== TASK TO COMPLETE ==
Locate every line below that contains the word "Find", treating uppercase and lowercase as different, and copy each of those lines.

Stored records
————————

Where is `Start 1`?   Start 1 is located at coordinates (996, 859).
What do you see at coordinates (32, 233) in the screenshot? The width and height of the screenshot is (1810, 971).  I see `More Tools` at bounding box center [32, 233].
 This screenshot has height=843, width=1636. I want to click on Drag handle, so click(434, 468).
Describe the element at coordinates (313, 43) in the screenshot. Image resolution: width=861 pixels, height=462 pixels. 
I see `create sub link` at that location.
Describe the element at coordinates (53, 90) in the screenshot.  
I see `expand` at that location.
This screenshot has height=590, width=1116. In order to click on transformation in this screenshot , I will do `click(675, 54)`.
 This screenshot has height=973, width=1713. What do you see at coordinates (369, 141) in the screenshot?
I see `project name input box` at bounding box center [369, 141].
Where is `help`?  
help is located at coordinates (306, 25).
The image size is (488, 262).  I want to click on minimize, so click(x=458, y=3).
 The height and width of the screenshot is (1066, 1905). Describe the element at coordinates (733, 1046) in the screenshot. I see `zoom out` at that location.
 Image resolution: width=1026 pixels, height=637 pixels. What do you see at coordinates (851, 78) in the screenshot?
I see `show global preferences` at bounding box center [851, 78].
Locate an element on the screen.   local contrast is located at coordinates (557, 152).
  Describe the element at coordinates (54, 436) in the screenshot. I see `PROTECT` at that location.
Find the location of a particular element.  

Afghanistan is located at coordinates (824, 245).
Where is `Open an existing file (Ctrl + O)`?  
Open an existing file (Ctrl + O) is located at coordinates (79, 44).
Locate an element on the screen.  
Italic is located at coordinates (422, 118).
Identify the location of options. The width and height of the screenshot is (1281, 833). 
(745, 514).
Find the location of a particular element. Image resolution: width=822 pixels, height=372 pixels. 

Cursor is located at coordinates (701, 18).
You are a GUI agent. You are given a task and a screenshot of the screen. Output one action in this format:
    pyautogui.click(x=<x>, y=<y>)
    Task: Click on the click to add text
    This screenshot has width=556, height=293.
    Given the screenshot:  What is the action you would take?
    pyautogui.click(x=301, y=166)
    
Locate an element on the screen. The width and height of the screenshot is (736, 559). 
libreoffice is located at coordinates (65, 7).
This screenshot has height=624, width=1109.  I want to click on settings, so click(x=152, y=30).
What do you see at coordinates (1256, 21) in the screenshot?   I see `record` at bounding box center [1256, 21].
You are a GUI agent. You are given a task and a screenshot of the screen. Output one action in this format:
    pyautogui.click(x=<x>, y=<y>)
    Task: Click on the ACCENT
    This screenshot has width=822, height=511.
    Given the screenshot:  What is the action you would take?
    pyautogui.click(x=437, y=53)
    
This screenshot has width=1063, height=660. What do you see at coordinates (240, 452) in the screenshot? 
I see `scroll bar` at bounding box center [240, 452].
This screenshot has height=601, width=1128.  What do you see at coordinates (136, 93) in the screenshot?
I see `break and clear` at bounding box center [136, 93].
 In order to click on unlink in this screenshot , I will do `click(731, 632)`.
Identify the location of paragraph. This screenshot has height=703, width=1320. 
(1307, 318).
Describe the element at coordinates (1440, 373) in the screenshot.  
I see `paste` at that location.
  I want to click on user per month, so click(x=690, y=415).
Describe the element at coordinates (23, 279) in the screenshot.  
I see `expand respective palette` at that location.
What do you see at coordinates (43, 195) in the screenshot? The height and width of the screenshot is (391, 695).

————————

== WRITTEN SOLUTION ==
Find the location of a particular element.  
Find the location of a particular element. Image resolution: width=822 pixels, height=372 pixels. 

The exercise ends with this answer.